Rodents such as mice and rats can carry harmful diseases. Diseases from rodents can spread to people through bite wounds, eating contaminated food or water, or breathing in germs from rodent urine or droppings that are stirred into the air. People can also get diseases from rodent ticks, mites, and fleas. Deer mice are the main carriers of a virus that causes hantavirus in people. Hantavirus is a rare, but potentially fatal respiratory disease.
If disease wasn’t enough to worry about, rodents can also cause damage to buildings, machinery, and vehicles. Mice and rats, as well as squirrels, can chew on anything. Squirrels, when they are building their nests, chew through siding, underneath eaves, and they can chew through electrical cables. This behavior can create a fire hazard and must be dealt with quickly.
Diseases rats carry
Leptospirosis, also called Weil’s disease, is a bacteria that many rats carry without showing symptoms of infection. Humans become infected when contaminated rat urine or feces comes in contact with mucous membranes. Symptoms in people include headache, fever, vomiting, rash and muscle aches. Some people can become infected and show very few symptoms, while leptospirosis can be fatal in others.
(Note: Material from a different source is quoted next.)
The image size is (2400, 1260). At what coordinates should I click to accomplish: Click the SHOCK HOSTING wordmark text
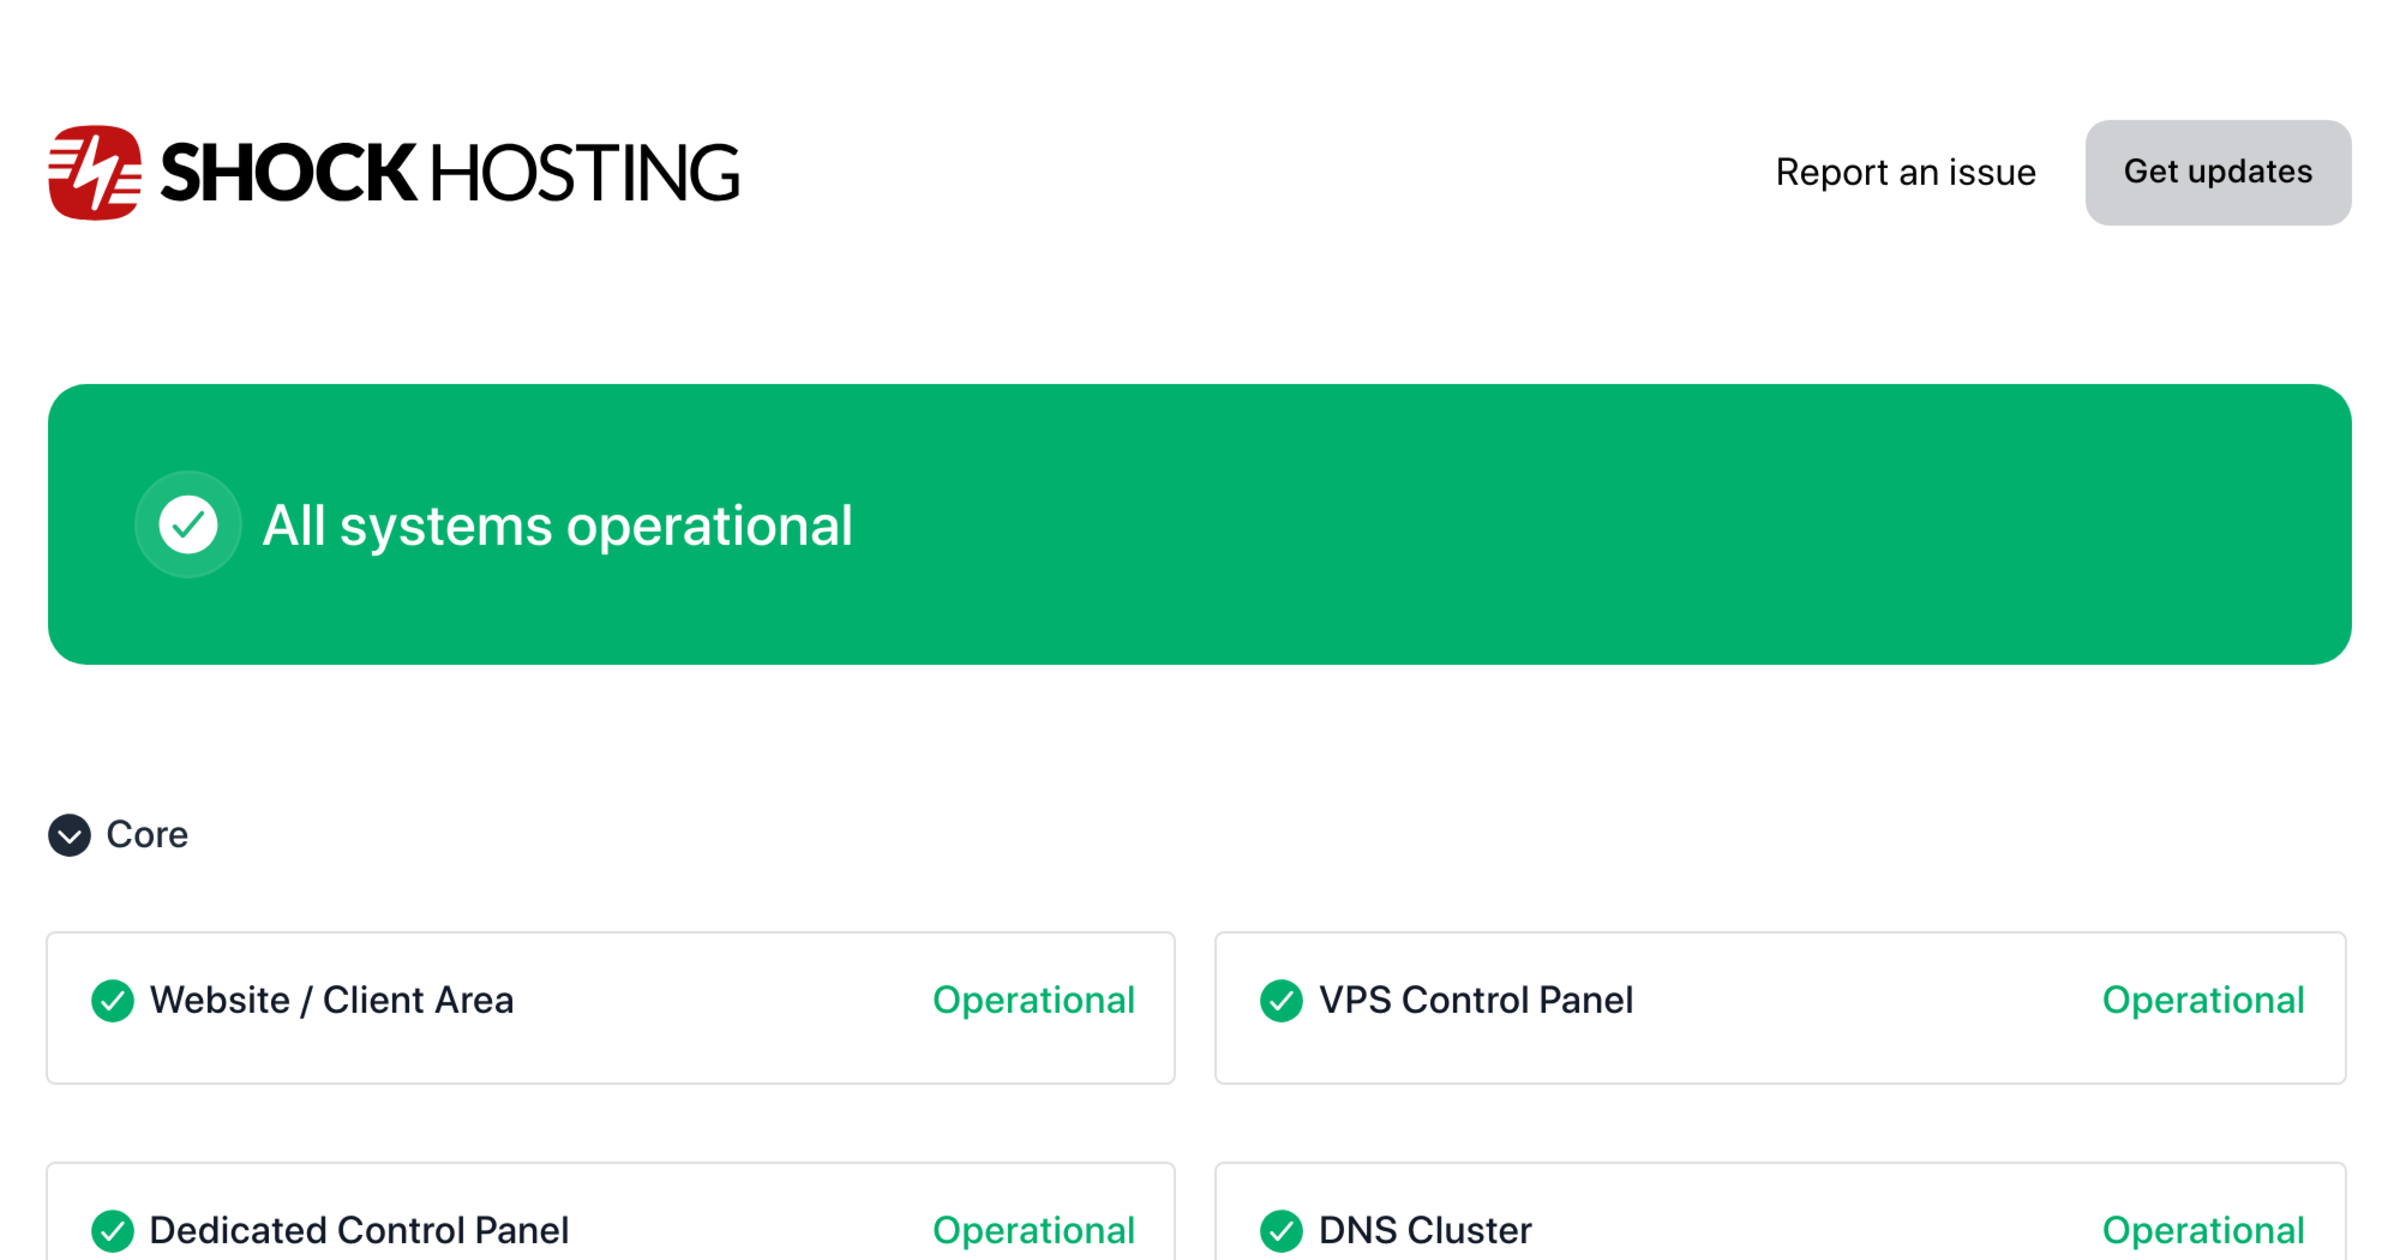tap(449, 173)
Salmonellosis, or salmonella, is another bacterial illness that both domestic and wild rats carry. Like leptospirosis, it is spread to humans through contact with urine and feces. In humans, salmonellosis causes gastrointestinal problems such as diarrhea, stomach cramps and fever. Most healthy adults will recover without any serious long-term problems, but in severe cases the infection enters the bloodstream and spreads through the entire body.
As the name implies, rat-bite fever is typically spread when a rat bites a person. Scratches and contact with rat urine and feces can also expose you to rat-bite fever. There are two types of this ailment, including streptobacillary and spirillary. Symptoms of a streptobacillary infection include vomiting, joint and muscle pain, rash, vomiting and fever. A spirillary infection can cause a recurring fever, swollen lymph nodes and a rash.
Rats are often blamed for spreading the plague. While they can carry and spread the disease, fleas on the rat are more often to blame. Fleas spread plague between animals and from animals to humans. Rats will die if they become infected with plague. Humans can also die without treatment, but antibiotics are usually effective. Symptoms include fever, chills, weakness and swollen lymph nodes.